Quote the material below exactly as written, from the first line to the line that holds "Click the Ajuda lightbulb help button", endpoints included.

=== Begin Enclosure ===

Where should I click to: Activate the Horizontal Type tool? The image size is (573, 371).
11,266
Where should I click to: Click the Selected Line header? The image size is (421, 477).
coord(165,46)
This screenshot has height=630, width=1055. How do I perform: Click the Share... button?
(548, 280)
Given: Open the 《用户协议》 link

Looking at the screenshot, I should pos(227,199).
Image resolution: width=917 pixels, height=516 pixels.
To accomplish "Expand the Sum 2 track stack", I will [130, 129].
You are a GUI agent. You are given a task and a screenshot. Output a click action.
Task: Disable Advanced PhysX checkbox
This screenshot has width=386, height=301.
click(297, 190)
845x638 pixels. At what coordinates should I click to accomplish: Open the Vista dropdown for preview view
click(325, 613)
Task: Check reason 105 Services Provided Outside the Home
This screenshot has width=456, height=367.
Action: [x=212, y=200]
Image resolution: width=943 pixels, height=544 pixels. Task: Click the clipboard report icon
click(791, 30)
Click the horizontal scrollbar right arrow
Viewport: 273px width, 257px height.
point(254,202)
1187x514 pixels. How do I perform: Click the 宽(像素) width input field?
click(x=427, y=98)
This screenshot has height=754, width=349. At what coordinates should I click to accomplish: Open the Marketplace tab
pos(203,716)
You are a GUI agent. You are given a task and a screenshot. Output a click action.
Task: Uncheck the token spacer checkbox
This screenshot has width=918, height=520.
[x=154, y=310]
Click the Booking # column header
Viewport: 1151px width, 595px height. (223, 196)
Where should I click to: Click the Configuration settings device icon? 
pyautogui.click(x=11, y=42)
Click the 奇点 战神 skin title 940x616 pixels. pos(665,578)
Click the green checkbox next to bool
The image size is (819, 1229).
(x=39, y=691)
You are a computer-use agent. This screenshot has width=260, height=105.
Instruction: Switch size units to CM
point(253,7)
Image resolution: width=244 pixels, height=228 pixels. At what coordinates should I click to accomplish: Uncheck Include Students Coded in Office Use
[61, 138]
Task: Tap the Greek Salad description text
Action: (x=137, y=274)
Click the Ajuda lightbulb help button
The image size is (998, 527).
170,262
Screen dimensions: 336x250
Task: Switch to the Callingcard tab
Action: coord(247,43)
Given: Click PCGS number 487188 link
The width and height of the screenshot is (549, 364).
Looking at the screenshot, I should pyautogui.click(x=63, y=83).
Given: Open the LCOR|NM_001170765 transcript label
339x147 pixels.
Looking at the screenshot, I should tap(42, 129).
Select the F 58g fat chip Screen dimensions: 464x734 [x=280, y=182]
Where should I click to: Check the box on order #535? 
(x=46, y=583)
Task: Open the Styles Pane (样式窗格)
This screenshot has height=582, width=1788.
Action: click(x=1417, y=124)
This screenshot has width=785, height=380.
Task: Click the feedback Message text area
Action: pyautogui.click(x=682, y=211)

=== End Enclosure ===

▶ **Result of the task**
Where should I click to: Activate the Horizontal Type tool? The image size is (573, 371).
11,266
Where should I click to: Click the Selected Line header? The image size is (421, 477).
coord(165,46)
This screenshot has height=630, width=1055. How do I perform: Click the Share... button?
(548, 280)
Given: Open the 《用户协议》 link

Looking at the screenshot, I should pos(227,199).
Image resolution: width=917 pixels, height=516 pixels.
To accomplish "Expand the Sum 2 track stack", I will [130, 129].
You are a GUI agent. You are given a task and a screenshot. Output a click action.
Task: Disable Advanced PhysX checkbox
This screenshot has width=386, height=301.
click(297, 190)
845x638 pixels. At what coordinates should I click to accomplish: Open the Vista dropdown for preview view
click(325, 613)
Task: Check reason 105 Services Provided Outside the Home
This screenshot has width=456, height=367.
Action: [x=212, y=200]
Image resolution: width=943 pixels, height=544 pixels. Task: Click the clipboard report icon
click(791, 30)
Click the horizontal scrollbar right arrow
Viewport: 273px width, 257px height.
point(254,202)
1187x514 pixels. How do I perform: Click the 宽(像素) width input field?
click(x=427, y=98)
This screenshot has height=754, width=349. At what coordinates should I click to accomplish: Open the Marketplace tab
pos(203,716)
You are a GUI agent. You are given a task and a screenshot. Output a click action.
Task: Uncheck the token spacer checkbox
This screenshot has width=918, height=520.
[x=154, y=310]
Click the Booking # column header
Viewport: 1151px width, 595px height. (223, 196)
Where should I click to: Click the Configuration settings device icon? 
pyautogui.click(x=11, y=42)
Click the 奇点 战神 skin title 940x616 pixels. pos(665,578)
Click the green checkbox next to bool
The image size is (819, 1229).
(x=39, y=691)
You are a computer-use agent. This screenshot has width=260, height=105.
Instruction: Switch size units to CM
point(253,7)
Image resolution: width=244 pixels, height=228 pixels. At what coordinates should I click to accomplish: Uncheck Include Students Coded in Office Use
[61, 138]
Task: Tap the Greek Salad description text
Action: (x=137, y=274)
Click the Ajuda lightbulb help button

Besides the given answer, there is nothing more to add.